Ainsi, malgré tous les problèmes de l'aéroport, quelqu'un a vu tout un marché et une clientèle à portée de main: derrière un simple panneau commercial figure un succès à l'afghane, un vaste aménagement paysager.

Un dirigeant de l'Afghan United Bank avait demandé la permission d'installer une affiche en face de l'aéroport. Un conseiller politique et culturel qui travaille avec les Canadiens notamment en ce qui a trait à l'aéroport, Ahmad Ullah Faizi, a suggéré au banquier de faire quelque chose pour l'aéroport, plutôt que d'être facturé pour cette publicité.

Résultat: un grand chantier devant l'aéroport. Des travailleurs afghans s'affairent à planter des fleurs, à installer un système d'irrigation, de l'éclairage, des murets.

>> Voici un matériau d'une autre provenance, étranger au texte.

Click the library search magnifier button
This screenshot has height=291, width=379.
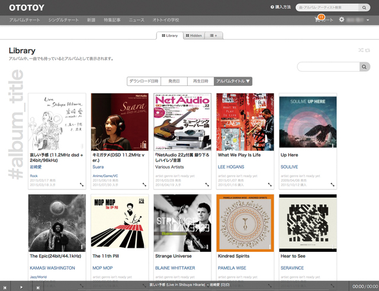pyautogui.click(x=363, y=68)
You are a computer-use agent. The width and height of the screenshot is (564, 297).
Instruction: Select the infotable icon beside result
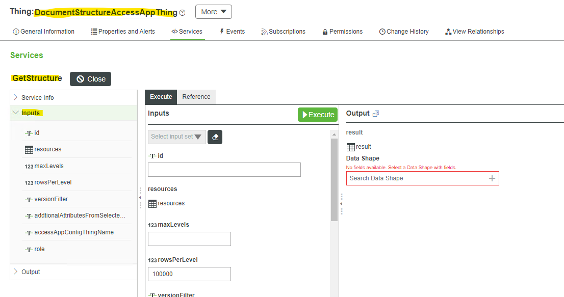coord(350,146)
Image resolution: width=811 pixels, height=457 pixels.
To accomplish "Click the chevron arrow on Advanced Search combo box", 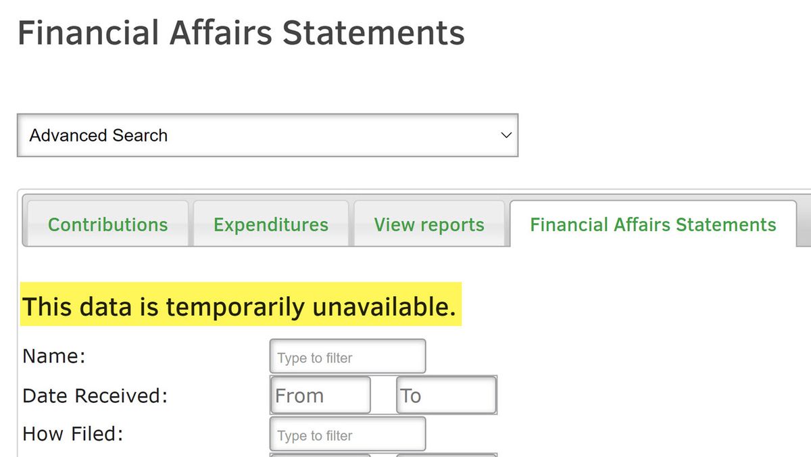I will pyautogui.click(x=506, y=135).
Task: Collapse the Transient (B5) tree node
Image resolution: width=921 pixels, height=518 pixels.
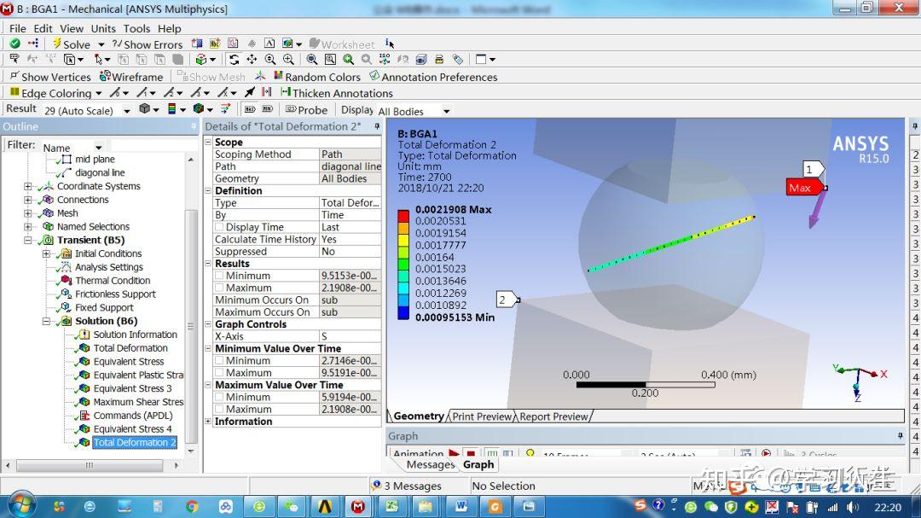Action: pyautogui.click(x=29, y=240)
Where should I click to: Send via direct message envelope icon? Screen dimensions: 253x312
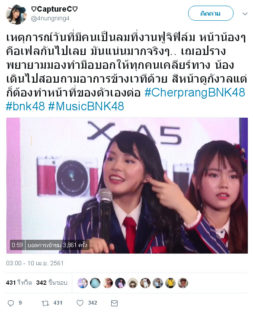click(114, 303)
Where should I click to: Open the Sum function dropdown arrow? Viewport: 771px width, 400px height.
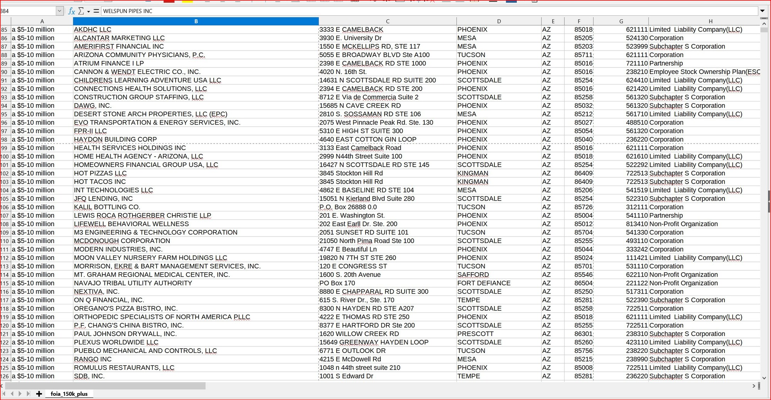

«Je n'ai jamais vu un projet avancer aussi rapidement et sans heurt», a assuré la major canadienne Darcy Hedden, qui s'occupe de plusieurs projets de développement dans la zone de Kandahar. Elle a travaillé longtemps dans des pays d'Afrique auparavant et elle demeure convaincue que le développement de l'Afghanistan sera plus facile, une fois que la stabilité sera revenue - elle en tient pour preuve ce projet entièrement privé.

Elle a néanmoins déploré les tracasseries et les hésitations de la coalition dans ce dossier, car selon elle, ce projet pourrait facilement s'intégrer aux priorités établies par des pays tels que le Canada. Elle estime que l'amélioration de l'aéroport est essentielle au développement économique de la région et serait un nouveau «symbole de la stabilité» de Kandahar.

«Nous demandons aux Afghans de se prendre en main, et quand ils réussissent à mettre sur pied un projet privé (comme l'embellissement de l'aéroport), nous ne les encourageons pas», a-t-elle fustigé.